Why is donor milk pasteurized?
Donor human milk is pasteurized to kill bacteria or viruses in the milk that may cause harm to an already fragile baby. We use the Holder pasteurization method, which retains as many of the components of raw human milk as possible, while inactivating most bacteria and viruses. The process protects babies from blood and food-borne viruses potentially found in breastmilk, as well as infections such as Group B streptococcal infection.
Does pasteurization get rid of some of the “good” components of breastmilk?
It does. But studies suggest that approximately 70% of the antibodies, all of the oligosaccharides (milk sugars that feed organisms in the digestive tract), and bioactive components like the enzyme lysozyme are all retained.
A biological parent’s unprocessed milk is the optimal choice for a fragile infant’s health. When that’s not available the choice of a food with many of the bioactive components of breastmilk is still superior to formula, which has none. Since the majority of our recipients are premature or medically compromised infants in neonatal intensive care units (NICUs), the more support we can offer their developing immune systems the better!
Who gets the milk?
Once milk is pasteurized and tested, it is primarily sent to hospitals. Many NICU and well-baby units offer donor human milk for their inpatients. For full term healthy babies, donor milk is primarily used as a “bridge” to breastfeeding for parents who are choosing to breastfeed but require some supplementation as maternal milk supply is developing.
Can’t the babies have formula?
For very low birth weight preterm infants, human milk is the safest food source. An exclusive human milk diet helps prevent many of the most fatal complications, including necrotizing enterocolitis (NEC). For full-term infants, donor human milk can be a supplement to mom’s own milk when milk supply is still being established.
The American Academy of Pediatrics, American College of Obstetricians and Gynecologists, World Health Organization and National Association of Neonatal Nurses all endorse the use of donor human milk in instances when a parent’s own milk is unavailable or insufficient to meet the needs of the baby temporarily. Donor milk is not available in sufficient quantities to be a long-term feeding plan for a healthy baby.

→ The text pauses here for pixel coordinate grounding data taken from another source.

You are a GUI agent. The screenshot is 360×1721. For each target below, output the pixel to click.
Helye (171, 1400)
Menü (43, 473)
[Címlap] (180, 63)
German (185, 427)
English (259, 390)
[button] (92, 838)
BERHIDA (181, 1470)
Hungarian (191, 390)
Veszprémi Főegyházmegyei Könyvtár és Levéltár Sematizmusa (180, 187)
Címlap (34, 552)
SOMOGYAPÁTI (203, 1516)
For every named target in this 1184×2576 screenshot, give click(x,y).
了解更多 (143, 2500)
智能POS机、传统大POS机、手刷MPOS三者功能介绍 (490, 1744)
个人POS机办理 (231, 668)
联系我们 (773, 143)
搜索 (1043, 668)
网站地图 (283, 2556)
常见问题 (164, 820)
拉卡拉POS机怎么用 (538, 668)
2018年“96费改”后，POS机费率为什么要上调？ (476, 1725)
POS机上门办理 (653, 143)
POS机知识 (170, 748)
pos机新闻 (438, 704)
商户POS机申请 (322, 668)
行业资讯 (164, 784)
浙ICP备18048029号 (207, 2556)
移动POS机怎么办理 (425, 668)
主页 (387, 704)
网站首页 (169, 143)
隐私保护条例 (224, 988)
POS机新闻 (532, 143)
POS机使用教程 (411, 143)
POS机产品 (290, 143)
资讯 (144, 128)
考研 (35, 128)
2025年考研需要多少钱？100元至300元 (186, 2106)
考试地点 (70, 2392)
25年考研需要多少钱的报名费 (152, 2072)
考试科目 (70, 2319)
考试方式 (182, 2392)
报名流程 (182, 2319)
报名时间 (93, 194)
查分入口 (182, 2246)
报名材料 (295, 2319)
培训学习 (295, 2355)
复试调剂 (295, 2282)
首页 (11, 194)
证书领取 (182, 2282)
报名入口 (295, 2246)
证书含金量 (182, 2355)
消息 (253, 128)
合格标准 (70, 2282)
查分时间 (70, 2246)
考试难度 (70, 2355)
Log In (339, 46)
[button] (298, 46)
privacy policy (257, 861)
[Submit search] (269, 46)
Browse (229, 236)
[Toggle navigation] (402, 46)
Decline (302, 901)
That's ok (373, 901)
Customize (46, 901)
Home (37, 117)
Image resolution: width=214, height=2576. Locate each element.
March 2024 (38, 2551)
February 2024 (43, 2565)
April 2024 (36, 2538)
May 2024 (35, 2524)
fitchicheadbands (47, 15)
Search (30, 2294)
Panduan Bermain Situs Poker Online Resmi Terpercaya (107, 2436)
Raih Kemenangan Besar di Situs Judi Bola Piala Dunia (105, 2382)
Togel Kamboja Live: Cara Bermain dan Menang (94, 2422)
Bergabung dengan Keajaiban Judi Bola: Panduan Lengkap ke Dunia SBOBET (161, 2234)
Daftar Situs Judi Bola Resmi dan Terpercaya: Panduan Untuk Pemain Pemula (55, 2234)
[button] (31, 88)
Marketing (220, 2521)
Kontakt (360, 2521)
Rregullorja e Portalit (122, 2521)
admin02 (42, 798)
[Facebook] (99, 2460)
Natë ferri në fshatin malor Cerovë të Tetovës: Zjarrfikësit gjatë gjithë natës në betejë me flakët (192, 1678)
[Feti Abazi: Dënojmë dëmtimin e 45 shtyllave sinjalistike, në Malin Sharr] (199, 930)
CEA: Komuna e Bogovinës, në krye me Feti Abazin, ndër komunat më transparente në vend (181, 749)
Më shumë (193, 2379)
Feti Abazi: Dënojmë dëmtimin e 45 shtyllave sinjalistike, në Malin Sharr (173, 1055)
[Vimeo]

Why does being nonprofit matter?
For-profit companies are mandated to make a profit for their investors and stockholders. Nonprofit organizations are mandated to serve their mission and reinvest excess revenue into serving their mission.
HMBANA member milk banks are committed to ensuring that all babies in need have access to human milk. This includes mothers’ own milk and safe, pasteurized donor milk if a parent’s is unavailable. To this end, we work with many stakeholders (communities, hospitals, medical providers, legislators, government agencies, and insurance carriers) to ensure equitable access to breastfeeding support, education, and donor milk when needed. HMBANA has a triage system that commits us to prioritize the neediest babies – not profit.
If you are nonprofit, shouldn’t your milk be free?
Many nonprofits charge for their services in order to cover costs and remain in operation. This includes hospitals and universities. Processing pasteurized donor human milk requires highly trained staff to reach out to and screen donors. Staff must also safely pasteurize, test, and distribute the milk. Other requirements include equipment, space, shipping, and administration.
Do you pay your milk donors?
Nonprofit HMBANA milk banks do not pay milk donors; donors are volunteers. Research and history have shown that paying donors adds risks both to the milk recipient and to the baby whose milk is sold. This is a complicated medical and ethical issue that has long been debated and regulated. Today, the discussion is ongoing.
I don’t have milk to donate, but I’d like to help. What can I do?
The short answer? There’s so much to do – always! And we’d love to have your help! We have a dedicated group of volunteers that help with various tasks. We also accept financial donations to help support our work and expand access to lifesaving donor human milk. You may also consider sharing your story if you donated or received milk – we love hearing from our community!